The outcome of the COP21 is also a game changer for the energy sector. Every government now needs to recognise that the fossil fuel era is coming to an end. The question now is how rapid the decline in the use of fossil fuel resources will be and how its potential costs will be distributed.
From a global population of 7.3 billion people, at least 1.3 billion have no access to energy. That’s why special emphasis has been put in the Sustainable Development Goals (SDGs) to ensure access to affordable, reliable, sustainable and modern energy for all by 2030. The situation in Africa poses a particularly challenging obstacle to this effort as current trends reveal that the number of people with no access to energy is likely to increase. African governments have recognized the need to prioritize the development of the energy sector. Unfortunately they face tough choices. Senegal’s minister of energy once told me that “the most expensive is the energy that you don’t have”.
In the face of increasing demand, a lot of countries have moved towards coal-based energy generation. If the trend continues, many developing countries will be using coal for the next 30 to 40 years. We need to find a way to reunite the fight for sustainability with the fight against poverty. This isn’t an ideological issue. African countries themselves have an ambition to substantially increase the part played by renewable energy in their energy mix. Unfortunately the progress has been slow.
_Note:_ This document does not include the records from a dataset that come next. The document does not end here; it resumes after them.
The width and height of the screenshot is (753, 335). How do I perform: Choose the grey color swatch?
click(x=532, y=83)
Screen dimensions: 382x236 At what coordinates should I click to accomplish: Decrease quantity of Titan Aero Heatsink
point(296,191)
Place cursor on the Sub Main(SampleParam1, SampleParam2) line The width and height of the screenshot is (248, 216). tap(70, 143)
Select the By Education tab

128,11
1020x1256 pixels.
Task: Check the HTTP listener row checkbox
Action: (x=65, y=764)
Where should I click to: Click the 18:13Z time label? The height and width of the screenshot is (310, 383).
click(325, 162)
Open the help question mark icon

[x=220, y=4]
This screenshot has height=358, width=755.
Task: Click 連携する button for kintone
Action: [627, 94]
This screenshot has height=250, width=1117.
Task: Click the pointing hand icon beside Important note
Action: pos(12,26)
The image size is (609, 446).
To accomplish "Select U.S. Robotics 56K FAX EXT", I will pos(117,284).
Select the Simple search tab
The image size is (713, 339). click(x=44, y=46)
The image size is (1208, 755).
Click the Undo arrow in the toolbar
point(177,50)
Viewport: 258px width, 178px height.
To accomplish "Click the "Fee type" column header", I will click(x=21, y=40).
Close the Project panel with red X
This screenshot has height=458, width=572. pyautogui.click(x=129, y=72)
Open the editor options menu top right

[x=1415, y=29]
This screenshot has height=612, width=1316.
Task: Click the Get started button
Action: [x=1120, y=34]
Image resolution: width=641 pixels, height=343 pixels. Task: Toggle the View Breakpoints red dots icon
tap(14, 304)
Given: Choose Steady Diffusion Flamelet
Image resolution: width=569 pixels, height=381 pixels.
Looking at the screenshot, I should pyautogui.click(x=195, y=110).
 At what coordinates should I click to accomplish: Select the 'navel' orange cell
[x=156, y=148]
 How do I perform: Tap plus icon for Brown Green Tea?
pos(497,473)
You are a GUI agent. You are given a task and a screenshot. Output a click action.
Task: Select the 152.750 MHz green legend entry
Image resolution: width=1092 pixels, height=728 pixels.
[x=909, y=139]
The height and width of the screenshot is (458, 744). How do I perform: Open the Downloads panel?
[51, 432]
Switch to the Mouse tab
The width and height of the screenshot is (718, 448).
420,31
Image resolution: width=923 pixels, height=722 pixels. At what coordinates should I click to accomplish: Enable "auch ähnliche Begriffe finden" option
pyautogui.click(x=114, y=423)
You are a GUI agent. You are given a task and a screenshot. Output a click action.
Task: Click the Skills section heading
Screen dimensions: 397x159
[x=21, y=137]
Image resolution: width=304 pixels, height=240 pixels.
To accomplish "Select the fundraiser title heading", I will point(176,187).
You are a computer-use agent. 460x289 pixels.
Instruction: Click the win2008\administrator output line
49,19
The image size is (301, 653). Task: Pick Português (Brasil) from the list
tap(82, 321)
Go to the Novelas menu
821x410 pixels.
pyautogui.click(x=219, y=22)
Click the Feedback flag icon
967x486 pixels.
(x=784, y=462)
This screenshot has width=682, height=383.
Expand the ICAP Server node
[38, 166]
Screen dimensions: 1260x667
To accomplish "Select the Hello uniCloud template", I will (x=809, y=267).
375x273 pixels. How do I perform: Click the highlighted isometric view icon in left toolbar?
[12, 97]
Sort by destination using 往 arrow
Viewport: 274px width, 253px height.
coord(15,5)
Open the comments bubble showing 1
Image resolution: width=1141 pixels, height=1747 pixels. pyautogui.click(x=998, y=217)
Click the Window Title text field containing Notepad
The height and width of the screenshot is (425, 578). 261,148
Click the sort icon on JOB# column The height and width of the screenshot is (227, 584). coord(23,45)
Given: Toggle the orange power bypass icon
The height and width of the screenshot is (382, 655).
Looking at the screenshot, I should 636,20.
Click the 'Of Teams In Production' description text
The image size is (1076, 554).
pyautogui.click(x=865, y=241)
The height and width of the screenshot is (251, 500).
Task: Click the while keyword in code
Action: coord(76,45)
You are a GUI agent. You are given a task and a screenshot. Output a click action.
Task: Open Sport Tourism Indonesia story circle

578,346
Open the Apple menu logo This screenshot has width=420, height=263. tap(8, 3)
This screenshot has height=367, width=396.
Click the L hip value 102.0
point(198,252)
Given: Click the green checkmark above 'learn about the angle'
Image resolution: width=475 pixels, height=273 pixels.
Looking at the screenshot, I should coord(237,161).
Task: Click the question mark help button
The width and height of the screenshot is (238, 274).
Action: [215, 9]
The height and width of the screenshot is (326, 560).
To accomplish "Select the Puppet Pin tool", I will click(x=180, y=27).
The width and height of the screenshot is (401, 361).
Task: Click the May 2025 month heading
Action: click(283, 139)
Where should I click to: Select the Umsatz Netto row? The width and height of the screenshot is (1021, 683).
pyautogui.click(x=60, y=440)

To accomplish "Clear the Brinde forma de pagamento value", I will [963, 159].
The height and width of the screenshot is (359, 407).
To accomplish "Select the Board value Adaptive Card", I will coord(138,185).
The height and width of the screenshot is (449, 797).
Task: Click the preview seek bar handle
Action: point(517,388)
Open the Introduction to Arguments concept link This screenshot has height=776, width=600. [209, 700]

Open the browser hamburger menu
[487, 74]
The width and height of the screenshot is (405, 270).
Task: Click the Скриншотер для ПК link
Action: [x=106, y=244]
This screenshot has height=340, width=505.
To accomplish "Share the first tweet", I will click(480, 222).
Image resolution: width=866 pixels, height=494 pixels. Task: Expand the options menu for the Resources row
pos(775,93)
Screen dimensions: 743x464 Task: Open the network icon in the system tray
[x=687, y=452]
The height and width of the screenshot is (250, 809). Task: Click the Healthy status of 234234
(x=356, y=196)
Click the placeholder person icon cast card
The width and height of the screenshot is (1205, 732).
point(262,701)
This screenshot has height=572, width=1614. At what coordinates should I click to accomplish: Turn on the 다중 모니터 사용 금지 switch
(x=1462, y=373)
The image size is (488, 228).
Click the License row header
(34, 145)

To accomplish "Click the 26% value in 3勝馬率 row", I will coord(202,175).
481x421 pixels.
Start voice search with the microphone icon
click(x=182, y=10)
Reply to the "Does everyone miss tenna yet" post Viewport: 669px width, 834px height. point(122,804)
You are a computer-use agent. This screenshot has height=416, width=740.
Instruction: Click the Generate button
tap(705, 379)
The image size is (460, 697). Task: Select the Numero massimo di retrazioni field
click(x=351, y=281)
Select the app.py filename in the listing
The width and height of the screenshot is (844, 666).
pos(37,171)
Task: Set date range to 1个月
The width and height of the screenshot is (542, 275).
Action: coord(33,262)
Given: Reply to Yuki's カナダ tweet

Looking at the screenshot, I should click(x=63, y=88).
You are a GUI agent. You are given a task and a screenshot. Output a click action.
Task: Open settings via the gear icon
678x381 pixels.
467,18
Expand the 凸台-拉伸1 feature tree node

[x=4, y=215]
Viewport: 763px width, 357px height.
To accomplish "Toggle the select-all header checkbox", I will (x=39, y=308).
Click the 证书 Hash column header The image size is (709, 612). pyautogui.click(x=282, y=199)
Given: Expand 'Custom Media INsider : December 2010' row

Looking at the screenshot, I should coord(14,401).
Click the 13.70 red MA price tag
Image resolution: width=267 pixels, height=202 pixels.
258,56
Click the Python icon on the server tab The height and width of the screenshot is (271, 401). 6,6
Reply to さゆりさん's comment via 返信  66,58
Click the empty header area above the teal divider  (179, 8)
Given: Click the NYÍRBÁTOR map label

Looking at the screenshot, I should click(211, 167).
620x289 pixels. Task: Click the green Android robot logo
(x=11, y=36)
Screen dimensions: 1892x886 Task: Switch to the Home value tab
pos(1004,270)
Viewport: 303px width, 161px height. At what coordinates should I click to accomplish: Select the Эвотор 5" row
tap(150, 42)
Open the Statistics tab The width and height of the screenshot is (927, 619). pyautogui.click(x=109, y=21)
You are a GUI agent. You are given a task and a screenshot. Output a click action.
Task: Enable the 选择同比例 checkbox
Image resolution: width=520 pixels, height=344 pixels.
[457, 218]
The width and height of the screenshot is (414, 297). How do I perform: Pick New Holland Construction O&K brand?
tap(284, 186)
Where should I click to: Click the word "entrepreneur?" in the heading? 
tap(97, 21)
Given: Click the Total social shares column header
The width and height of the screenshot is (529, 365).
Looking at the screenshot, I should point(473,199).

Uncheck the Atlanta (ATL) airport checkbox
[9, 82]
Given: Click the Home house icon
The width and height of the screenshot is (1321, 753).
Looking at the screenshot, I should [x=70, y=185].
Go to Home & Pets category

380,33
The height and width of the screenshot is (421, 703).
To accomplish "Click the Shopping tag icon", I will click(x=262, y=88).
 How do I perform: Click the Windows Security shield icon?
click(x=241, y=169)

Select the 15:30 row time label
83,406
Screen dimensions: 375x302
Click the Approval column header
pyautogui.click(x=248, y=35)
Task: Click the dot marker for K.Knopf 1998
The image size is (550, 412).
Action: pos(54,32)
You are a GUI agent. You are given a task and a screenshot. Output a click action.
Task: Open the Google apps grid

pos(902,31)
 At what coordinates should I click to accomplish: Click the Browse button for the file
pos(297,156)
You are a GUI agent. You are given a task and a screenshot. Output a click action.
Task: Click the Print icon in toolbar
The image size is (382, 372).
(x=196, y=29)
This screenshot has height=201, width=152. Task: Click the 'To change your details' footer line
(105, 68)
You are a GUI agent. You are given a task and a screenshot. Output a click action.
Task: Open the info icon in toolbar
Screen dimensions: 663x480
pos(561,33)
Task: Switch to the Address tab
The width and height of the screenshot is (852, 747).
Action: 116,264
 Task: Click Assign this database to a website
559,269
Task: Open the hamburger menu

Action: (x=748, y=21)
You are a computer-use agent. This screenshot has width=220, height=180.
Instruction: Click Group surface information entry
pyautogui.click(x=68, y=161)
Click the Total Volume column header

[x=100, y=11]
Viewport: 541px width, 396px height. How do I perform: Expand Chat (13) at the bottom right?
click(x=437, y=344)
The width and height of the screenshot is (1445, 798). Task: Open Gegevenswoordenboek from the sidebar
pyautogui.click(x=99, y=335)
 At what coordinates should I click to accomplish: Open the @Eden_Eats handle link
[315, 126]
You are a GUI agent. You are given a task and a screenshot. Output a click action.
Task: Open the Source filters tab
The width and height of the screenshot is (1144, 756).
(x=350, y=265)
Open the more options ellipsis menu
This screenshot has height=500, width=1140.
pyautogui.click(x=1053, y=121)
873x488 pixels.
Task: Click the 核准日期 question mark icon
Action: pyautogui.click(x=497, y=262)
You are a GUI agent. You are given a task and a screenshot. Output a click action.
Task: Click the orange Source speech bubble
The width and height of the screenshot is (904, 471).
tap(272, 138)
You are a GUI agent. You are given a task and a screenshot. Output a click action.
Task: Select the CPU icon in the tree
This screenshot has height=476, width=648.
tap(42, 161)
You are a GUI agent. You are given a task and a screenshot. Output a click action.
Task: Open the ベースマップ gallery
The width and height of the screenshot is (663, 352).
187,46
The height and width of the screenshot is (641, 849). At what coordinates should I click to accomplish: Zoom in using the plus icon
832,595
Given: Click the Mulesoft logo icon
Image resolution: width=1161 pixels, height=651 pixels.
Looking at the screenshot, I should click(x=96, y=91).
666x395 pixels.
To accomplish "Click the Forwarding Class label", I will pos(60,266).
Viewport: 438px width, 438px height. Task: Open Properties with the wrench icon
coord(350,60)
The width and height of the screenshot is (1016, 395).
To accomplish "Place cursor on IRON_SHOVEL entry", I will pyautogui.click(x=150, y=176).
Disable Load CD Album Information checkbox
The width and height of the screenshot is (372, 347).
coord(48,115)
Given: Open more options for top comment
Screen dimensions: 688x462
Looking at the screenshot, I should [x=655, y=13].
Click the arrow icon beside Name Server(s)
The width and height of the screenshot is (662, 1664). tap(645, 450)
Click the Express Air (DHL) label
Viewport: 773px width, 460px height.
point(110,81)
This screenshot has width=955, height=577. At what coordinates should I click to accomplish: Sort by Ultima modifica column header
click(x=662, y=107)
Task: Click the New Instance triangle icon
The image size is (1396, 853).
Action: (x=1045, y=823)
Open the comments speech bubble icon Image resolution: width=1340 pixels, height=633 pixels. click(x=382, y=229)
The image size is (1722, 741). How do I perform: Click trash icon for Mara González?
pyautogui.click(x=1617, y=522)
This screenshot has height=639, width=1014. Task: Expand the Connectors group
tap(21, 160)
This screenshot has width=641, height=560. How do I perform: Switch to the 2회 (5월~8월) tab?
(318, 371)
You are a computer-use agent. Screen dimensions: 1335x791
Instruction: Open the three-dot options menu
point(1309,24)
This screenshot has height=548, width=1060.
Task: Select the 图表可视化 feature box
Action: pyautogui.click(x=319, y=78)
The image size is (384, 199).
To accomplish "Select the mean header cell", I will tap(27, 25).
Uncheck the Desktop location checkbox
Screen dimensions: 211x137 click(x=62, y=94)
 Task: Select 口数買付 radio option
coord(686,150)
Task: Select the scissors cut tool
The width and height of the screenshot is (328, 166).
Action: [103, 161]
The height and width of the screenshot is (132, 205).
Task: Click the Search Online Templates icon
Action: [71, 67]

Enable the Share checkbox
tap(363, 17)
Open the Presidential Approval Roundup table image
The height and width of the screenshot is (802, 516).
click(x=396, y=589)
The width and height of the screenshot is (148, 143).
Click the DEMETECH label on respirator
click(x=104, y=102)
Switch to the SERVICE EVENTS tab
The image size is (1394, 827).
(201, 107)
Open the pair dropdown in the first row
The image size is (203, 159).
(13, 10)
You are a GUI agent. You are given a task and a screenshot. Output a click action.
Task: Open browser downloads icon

COP21 brought pledges of $10bn for advancing the use of renewable energy in developing countries. Germany has announced an investment of €3bn alongside France’s €2bn. There are existing American and European Commission initiatives but more financing will clearly be needed. I hope that from 2020, the promised €100bn from developed to developing countries will be invested in providing access to sustainable energy. I am very hopeful about the multibillion dollar ”Breakthrough Energy Coalition” launched by the private sector. Bill Gates, who is one of the leaders of this alliance, is head of the Gates Foundation which is working actively to save lives across the globe.
There is a clear need to invest more in clean energy research and to bring clean energy solutions out of the labs. For oil, it took 40 years to move from 5% to 25% of the world energy supply. For renewables, this transition must be managed on over a shorter timescale. Taking a serious effort towards enhancing energy efficiency will help a great deal.
Technologies have moved fast. Globally, electricity from new offshore wind installations is cheaper than coal and is competitive with gas. The costs of photovoltaic installations have decreased substantially. That means that there are immediately available solutions. They just need to be used. Globally, investments in renewable energy are growing. Unfortunately this is not the case in all parts of the world. Because of the urgent need to tackle climate change, we can’t wait. Partnerships are needed. One example of a successful partnership has been established in the Pacific between the regions countries, the EU and New Zealand. Jean-Louis Borloo from the “Fondation Energies pour l’Afrique” is working to create a similar partnership for Africa.
It is important to recognise that to ensure access to affordable, reliable and sustainable energy for all is an enormous challenge. But in bringing about an energy revolution, we shouldn’t forget the people who have no access to electricity. Their needs should be top of our agenda.
Andris Piebalgs is former EU Commissioner for Development and a trustee of Friends of Europe.